The social media trend du jour is a flashback to 2016. Since it is best to compare full years of data in research, let’s compare 2015 to 2025 in real estate. If one reminisces about 2015, we can recall that this was the year the Apple Watch launched, Amazon debuted the Echo, households began asking Alexa to build their shopping carts, and Inside Out stole our hearts.

Recently, there has been some social media fodder about a swiftly shifting real estate market. However, the data helps give a clear picture. Data can help you level-set with what is really at play, rather than listening to doomsayers.
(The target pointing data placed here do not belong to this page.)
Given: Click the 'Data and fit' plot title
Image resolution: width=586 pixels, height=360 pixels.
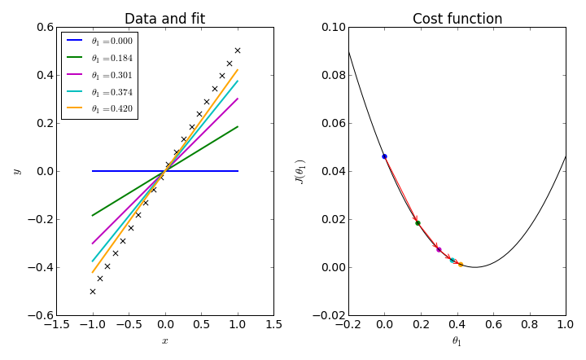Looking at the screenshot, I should pyautogui.click(x=164, y=19).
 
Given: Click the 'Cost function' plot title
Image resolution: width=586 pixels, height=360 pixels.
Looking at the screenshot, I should pyautogui.click(x=457, y=19).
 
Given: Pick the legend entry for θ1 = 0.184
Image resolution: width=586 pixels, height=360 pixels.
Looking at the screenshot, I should pyautogui.click(x=98, y=58).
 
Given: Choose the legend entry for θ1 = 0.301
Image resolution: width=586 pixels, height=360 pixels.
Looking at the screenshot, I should pyautogui.click(x=98, y=75).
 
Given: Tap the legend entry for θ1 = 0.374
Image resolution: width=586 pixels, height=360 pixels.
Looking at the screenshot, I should pyautogui.click(x=98, y=92).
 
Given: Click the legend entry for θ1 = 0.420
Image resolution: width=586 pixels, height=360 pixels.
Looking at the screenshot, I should pyautogui.click(x=98, y=108).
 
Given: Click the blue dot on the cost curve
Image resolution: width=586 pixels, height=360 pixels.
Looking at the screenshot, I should pyautogui.click(x=384, y=156).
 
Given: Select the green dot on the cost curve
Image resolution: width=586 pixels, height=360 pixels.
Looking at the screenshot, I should pyautogui.click(x=418, y=223).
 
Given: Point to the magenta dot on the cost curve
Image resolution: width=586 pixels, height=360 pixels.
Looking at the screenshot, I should pyautogui.click(x=439, y=249).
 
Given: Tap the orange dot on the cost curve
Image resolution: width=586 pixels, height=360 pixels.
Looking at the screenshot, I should pyautogui.click(x=461, y=264).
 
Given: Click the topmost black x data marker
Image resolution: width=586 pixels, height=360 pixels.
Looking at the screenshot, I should pyautogui.click(x=238, y=50).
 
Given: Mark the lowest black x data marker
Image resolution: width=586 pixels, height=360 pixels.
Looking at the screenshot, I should pyautogui.click(x=92, y=292).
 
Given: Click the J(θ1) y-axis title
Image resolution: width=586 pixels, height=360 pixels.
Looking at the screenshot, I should pyautogui.click(x=300, y=171).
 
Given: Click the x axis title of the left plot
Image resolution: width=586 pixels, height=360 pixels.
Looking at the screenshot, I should pyautogui.click(x=164, y=341).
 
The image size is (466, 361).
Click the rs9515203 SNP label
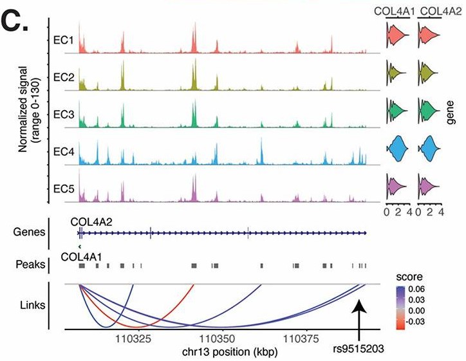point(358,349)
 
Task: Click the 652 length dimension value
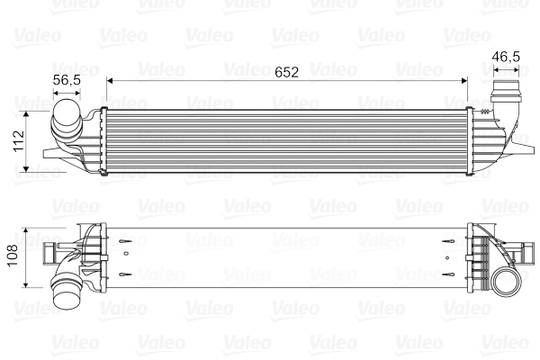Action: click(x=286, y=70)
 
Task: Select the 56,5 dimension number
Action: click(x=68, y=80)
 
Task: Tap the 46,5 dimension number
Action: click(x=505, y=57)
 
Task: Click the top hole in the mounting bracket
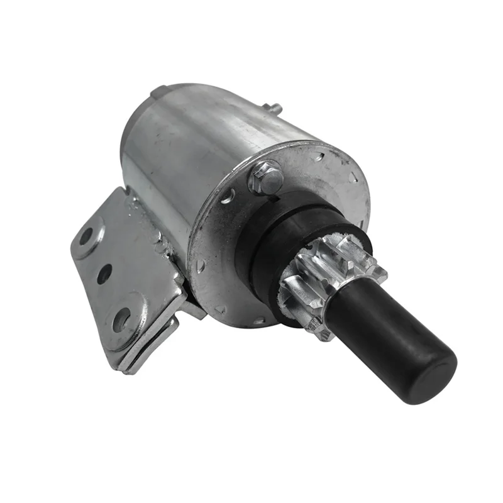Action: coord(86,236)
Market conditions are different than a decade ago, as noted in a recent blog post, but there are additional housing market changes, which in turn has implications to REALTORS® and their firms.

Let’s take a look at 10 data points and how they have shifted over the past decade.  

1.    The 2015 Member Profile reflected a median of 11 transactions among REALTORS®, while the 2025 Member Profile reflected a median of 10 residential transaction sides among brokerage specialists. Only 5% of NAR members who are brokerage specialists had no transaction sides. The drop in transaction sides from 2015 reflects the housing market slowdown over the last few years, driven by limited inventory and affordability constraints.

Line graph: Median Number of Residential Sides, 2015-2025

2.    The REALTORS® Confidence Index can provide the real estate market with a pulse on what is at play on a monthly basis. Days on market, while shorter today than in 2015, have lengthened in recent months. In December 2015, the median days on market were actually 58 versus 39 in December 2025. While days on market are longer, this has allowed negotiations to take place between buyers and sellers, which would have been unheard of in 2020 and 2021.

Line Graph: Median Days on the Market, 2015-2025

3.    Distressed sales were still present in 2015 following the Global Financial Crisis. In December 2015, 8 percent of sales were distressed, versus just 2 percent in the last six months. Current lending conditions remain tight for recent home buyers, and housing equity continues to gain among homeowners. Even if a shock to one’s household did occur, only a limited number of owners would be forced to sell at a loss, as the data demonstrate.

Line graph: Distressed Sales as Percentage of Total Sales, 2015-2025

4.    Contract terminations were also higher in 2015 at 7% versus just 5% in the last month's data. The market was shifting in 2015 and adjusting to normalcy, but some transactions were still cancelled at slightly higher rates than seen today.

Line graph: percentage of contract that were terminated, 2015-2025

5.    When reflecting on how real estate firms were reacting to changing market conditions, the Profile of Real Estate Firms tells an enlightening story as well. In the 2015 Profile of Real Estate Firms report, firms were asked about their biggest challenges over the next two years —51% cited profitability, and 46% cited keeping up with technology. Today, those responses have shifted considerably: 56% cite housing affordability, while at a distant second, 36% cite rising industry costs. Today’s real estate firms are most concerned about housing affordability.

6.    Perhaps this is not a surprise when watching first-time buyers continue to struggle in the housing market. The share of first-time buyers in the primary residence market dropped to just 21% of home buyers from 32% in 2015. Housing affordability and the lack of affordable housing inventory continue to plague first-time buyers, while saving for a down payment is a top struggle for those shut out of the market.

7.    Top-of-mind challenges for REALTORS® have shifted, just as they have for real estate firms, and finding a true pulse on buyers. In 2015, REALTORS® cited finding the right property as the most important factor limiting clients at 33%, followed by difficulty obtaining mortgage financing at 26%. In 2025, that had changed to housing affordability at 25% and the expectation that mortgage rates might come down (19%). 

8.    The real estate industry will continue to have new entrants and those who retire or find another career pathway. In the 2025 Member Profile, 15% of REALTORS® had been in real estate for under two years. This is one stat that is remarkably similar to 2015, when 17% of REALTORS® had two years or less experience.

9.    Another factor that has not changed is the strength and resiliency of the real estate industry’s entrepreneurs. In the 2015 Member Profile, 79% of REALTORS® who are sales agents worked as residential brokerage specialists. In the 2025 Member Profile, it was found that the share is 65% as sales agents diversify their specialty area. Many have looked at property management and commercial as they expand their scope.

Line graph: primary business specialty of sales agent licensees, 2015-2025

10.    One thing is clear: despite ever-evolving challenges posed in the real estate market, buyers and sellers want and are using a real estate agent to buy and sell. Even within a decade, there has been an increase in agent use. In 2015, 89% of sellers and 87% of buyers used an agent during their real estate transaction. In the 2025 Profile of Home Buyers and Sellers, 91% of sellers and 88% of buyers used an agent to buy and sell.